Business Analysts have to stick around now...

Karmark96 is a budding business analyst in a company starting to borrow practices from Agile. He was surprised that his new role follows the product life past definition and through testing and support.

I explained how this was true while at Siemens after going agile also. My nugget:
"Before we went agile, the BA would write documents and then dump it on the dev and test teams to deliver and fix. In this scenario, a lot of flaws were found in the requirements and the BA could be long gone onto the next project. Agile was about removing this waterfall and bringing these timelines together."

Friday, July 25, 2008

Learn Agile by yourself...

Can it be done? Jon Strickler started the debate. I'm hoping to take the topic to Agile 2008 and see what other people think.

I believe it is a lot easier to learn agile with a coach or someone who has experienced it. It's so easy to get it wrong by following the practices without achieving or understanding the principles or values. But the real question is, can it be done without help?

Many people reply that someone figured it out the first time and they were alone. But I disagree. How many people signed the manifesto? Hasn't the community been about raising new ideas and challenging each other? Don't we grow the community through evolution and collaboration instead of education?

What do you think? I'm turning comments off on this one so you are forced to add to our debate on Jon's blog.

Wednesday, July 23, 2008

Trust is the core of it...

Agile Tools put up a great post about the degrading relationships on a team when manager/leaders don't trust the team. Estimates are sandbagged, scope is padded, deadlines are moved around, all sorts of games are played to compensate.

Wouldn't it be much simpler to work on the trust issues and move forward. I agree with the author that mistrust is as much your problem as it is theirs.

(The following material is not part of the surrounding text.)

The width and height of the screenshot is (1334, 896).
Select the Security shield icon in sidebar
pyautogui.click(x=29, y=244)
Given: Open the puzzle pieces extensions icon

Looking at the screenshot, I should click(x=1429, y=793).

Someone has to extend trust first to build a good relationship.

If you want to be entertained, then click through to the post and read my short play (in the comments) describing my interaction with a Product Owner who had ridiculous ideas about how to game the system rather than overcome the trust and commitment issues.

Sunday, July 20, 2008

Must Agile PM's be technical?

So... I ran across a post that implied to some level that Agile projects need a technically inclined person to be running them. simplicity12345678 even pointed to a recent experience where the PM was the issue.

I struggle with this a little bit. I understand the added value that my technical education and experiences provide me while working on software projects, but to imply it is a requirement?

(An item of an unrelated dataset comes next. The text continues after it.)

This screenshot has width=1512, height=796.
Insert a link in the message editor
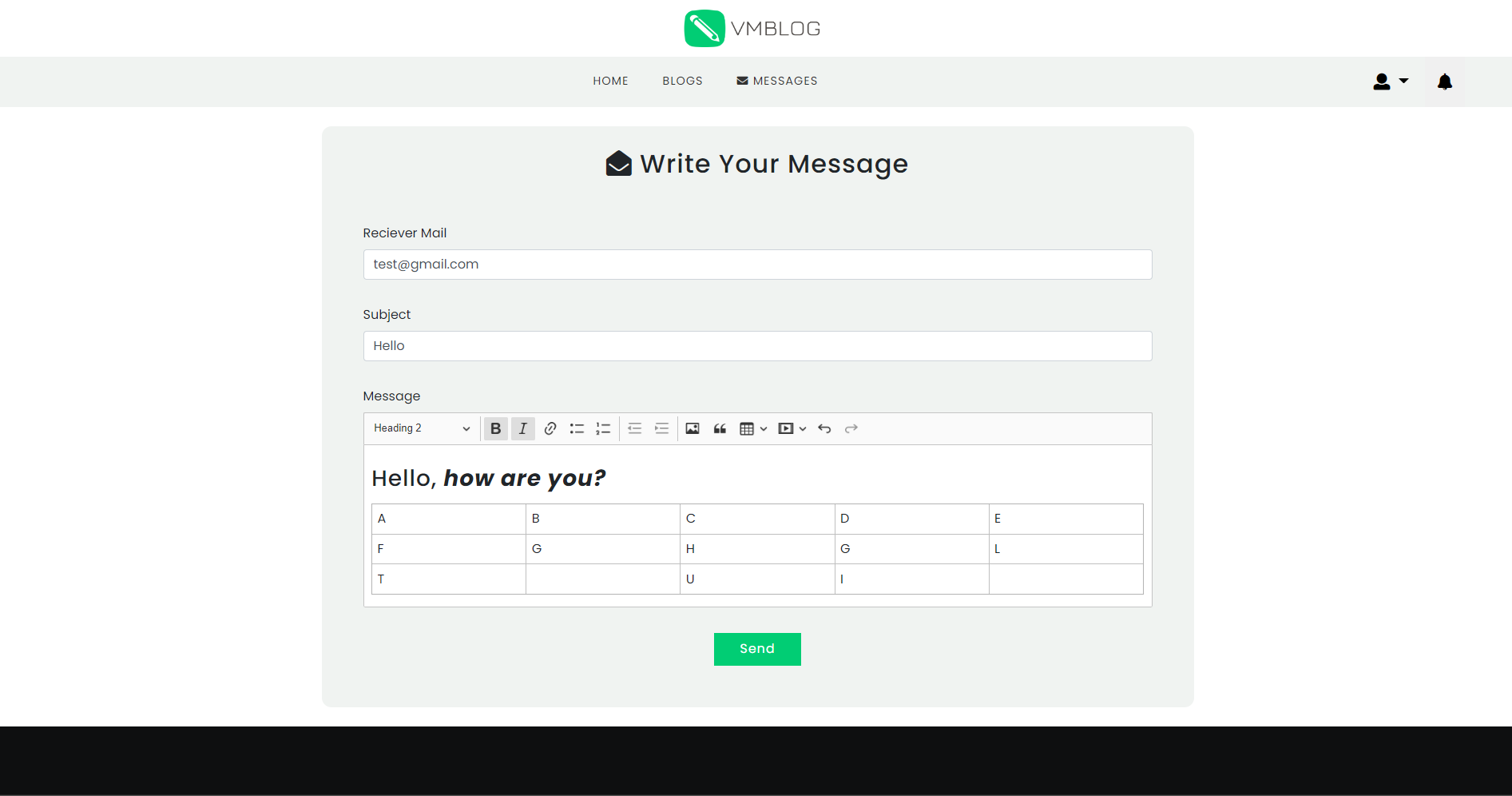[550, 428]
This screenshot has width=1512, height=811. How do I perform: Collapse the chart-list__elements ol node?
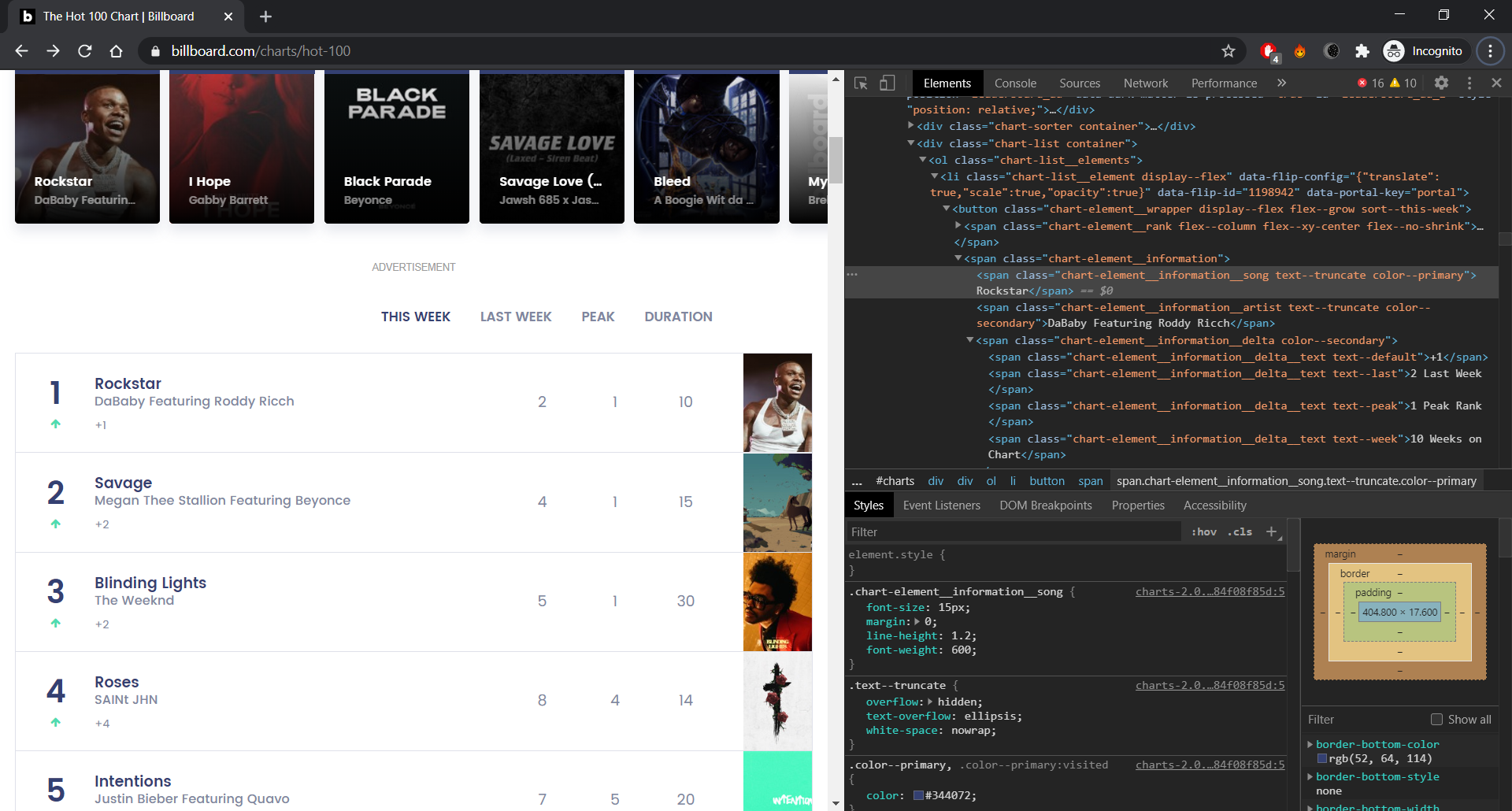(x=923, y=160)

Now, I don't know how strongly this post meant to convey this opinion. There's a wide scale between advantageous, desired, and required.

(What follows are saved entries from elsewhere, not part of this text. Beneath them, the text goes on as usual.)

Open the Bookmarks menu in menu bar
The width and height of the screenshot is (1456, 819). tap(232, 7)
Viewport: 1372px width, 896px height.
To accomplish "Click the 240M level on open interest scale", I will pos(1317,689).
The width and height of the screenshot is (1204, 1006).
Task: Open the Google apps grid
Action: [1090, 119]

Some of the best project managers I've ever worked with jumped into a failing project and saved it in a short time without understanding the domain or the technology. They simply relied on the people on the team to provide the right information and worked on the real project issues which typically revolve around people, politics, or culture issues.

Maybe I don't have an answer or opinion on this, I'm just pushing back if the belief is that a agile project manager MUST be technically-savvy.

The team contract...

Jon Strickler triggered a great discussion about team charters and the items a team needs to be successful from the start. He focused on things like the why, what, who, and when questions.

I had to contribute a few Agile specific items to the list. I feel it is important that the team not only have a charter that governs it from above, but also a contract that governs it from within. For example:
"How will they handle failed tests or failed builds? Are they committed to pair programming or TDD? Are customer demo’s done at sprint review or throughout the iteration? Do standing meetings start on time or when everyone is present? Without these agreements, the team won’t be in sync with one another."

Friday, July 11, 2008

How to handle interruptions...

There is a great discussion about how to handle interruptions on InfoQ. In many environments, teams have to not only build a product, but also support that product's existing customer base. Fires arise all the time that diminish productivity and velocity for the team. How can this be handled?

Suggestions included:
  • separate backlogs
  • emergencies (work stops)
  • manage support like features
  • sacrifice someone
Having seen Alistair's presentation at Agile 2007, this was one of the points I wanted to add to in the discussion. The "sacrifice one" idea is described properly in the post as: "assign one person dedicatedly to take care of that interruption. Though, this one person would feel sacrificed, rest of the team can make progress by working on the primary task."

My thoughts:
"As for Alistair's idea to sacrifice one team member, I do believe he supports that this is a rotating role (per iteration or sub-time window)... and that it is important to assign your most important person first to make it clear that it is an important role and is not dumped on the newer/weaker people in the team. Otherwise, it can become something that breaks the team dynamics into a group of superstars (those that create) and pledges (those that support)."

Monday, July 7, 2008

The Boundaries of a Sprint...

How do non-developers get involved in the iteration rhythm? How does a business or UI person have all the answers on the first day of the sprint when developers need them? This is a great problem and people learning scrum seem to evolve through different levels over time.

This was the point to Karl Scotland's MMF post, and he did a great job of modeling it for easy digestion.

I commented on the sprint boundaries in general and my experiences through this process in other teams and how it was predicted by our agile coaches at the time.